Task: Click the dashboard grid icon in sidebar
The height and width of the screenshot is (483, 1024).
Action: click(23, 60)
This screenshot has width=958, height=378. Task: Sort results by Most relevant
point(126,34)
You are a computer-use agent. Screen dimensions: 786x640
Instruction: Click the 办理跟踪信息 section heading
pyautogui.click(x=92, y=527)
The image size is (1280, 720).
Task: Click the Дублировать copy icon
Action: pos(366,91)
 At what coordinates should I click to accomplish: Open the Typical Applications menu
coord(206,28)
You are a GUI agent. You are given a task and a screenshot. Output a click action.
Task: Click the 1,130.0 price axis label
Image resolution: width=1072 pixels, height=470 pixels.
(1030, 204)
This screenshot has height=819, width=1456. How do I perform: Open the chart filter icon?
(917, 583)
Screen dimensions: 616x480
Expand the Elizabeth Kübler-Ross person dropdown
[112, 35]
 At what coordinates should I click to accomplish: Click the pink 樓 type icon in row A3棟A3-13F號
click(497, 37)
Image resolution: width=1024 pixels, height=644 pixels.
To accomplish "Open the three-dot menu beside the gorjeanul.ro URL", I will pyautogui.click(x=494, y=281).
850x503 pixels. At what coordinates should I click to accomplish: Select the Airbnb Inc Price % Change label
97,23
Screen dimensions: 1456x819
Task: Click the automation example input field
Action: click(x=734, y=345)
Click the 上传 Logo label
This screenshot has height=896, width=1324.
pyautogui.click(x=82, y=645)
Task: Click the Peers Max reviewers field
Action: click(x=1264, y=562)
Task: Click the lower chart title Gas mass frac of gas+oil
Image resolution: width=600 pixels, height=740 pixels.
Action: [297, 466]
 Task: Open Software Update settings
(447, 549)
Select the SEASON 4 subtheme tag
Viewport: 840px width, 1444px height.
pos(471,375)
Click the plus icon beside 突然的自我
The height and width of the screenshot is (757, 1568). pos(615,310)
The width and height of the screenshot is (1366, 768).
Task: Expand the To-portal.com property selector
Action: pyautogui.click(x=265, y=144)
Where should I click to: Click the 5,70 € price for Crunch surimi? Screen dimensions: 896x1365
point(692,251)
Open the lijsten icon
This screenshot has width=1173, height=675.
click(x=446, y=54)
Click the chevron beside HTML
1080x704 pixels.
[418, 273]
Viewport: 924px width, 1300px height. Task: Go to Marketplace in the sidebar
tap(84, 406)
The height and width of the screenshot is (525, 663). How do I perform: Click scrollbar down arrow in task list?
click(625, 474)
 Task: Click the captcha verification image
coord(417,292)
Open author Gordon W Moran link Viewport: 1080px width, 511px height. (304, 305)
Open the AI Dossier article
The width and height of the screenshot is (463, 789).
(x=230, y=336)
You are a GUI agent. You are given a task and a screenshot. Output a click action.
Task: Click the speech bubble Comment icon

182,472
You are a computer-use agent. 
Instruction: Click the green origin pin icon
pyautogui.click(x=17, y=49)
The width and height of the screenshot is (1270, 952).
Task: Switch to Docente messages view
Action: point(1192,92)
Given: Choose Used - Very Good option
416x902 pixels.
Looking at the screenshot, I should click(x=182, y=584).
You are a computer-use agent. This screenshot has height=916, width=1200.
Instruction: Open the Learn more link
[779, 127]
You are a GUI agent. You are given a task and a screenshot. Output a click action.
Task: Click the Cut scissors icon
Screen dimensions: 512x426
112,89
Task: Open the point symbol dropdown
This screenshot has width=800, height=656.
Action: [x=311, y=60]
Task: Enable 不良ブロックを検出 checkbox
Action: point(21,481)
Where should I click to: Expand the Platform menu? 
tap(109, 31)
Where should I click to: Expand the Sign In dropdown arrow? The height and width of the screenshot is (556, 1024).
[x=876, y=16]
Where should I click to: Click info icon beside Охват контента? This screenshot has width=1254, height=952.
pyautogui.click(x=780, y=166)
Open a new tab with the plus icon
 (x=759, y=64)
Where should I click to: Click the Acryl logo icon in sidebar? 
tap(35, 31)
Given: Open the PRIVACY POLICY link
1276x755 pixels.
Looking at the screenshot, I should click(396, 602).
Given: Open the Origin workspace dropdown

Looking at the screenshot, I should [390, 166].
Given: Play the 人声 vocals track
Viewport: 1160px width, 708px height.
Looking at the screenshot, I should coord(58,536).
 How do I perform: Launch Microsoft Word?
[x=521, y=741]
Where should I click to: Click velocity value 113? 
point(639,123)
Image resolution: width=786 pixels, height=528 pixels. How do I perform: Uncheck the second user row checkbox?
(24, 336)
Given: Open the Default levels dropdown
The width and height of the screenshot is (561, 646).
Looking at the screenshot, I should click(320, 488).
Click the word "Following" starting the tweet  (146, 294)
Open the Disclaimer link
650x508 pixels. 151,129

§

The task
Write out the lines word for word, beginning with the first line of the records and continuing through the line containing "will pyautogui.click(x=494, y=281).", both included.

The response
Task: Click the dashboard grid icon in sidebar
The height and width of the screenshot is (483, 1024).
Action: click(23, 60)
This screenshot has width=958, height=378. Task: Sort results by Most relevant
point(126,34)
You are a computer-use agent. Screen dimensions: 786x640
Instruction: Click the 办理跟踪信息 section heading
pyautogui.click(x=92, y=527)
The image size is (1280, 720).
Task: Click the Дублировать copy icon
Action: pos(366,91)
 At what coordinates should I click to accomplish: Open the Typical Applications menu
coord(206,28)
You are a GUI agent. You are given a task and a screenshot. Output a click action.
Task: Click the 1,130.0 price axis label
Image resolution: width=1072 pixels, height=470 pixels.
(1030, 204)
This screenshot has height=819, width=1456. How do I perform: Open the chart filter icon?
(917, 583)
Screen dimensions: 616x480
Expand the Elizabeth Kübler-Ross person dropdown
[112, 35]
 At what coordinates should I click to accomplish: Click the pink 樓 type icon in row A3棟A3-13F號
click(497, 37)
Image resolution: width=1024 pixels, height=644 pixels.
To accomplish "Open the three-dot menu beside the gorjeanul.ro URL", I will pyautogui.click(x=494, y=281).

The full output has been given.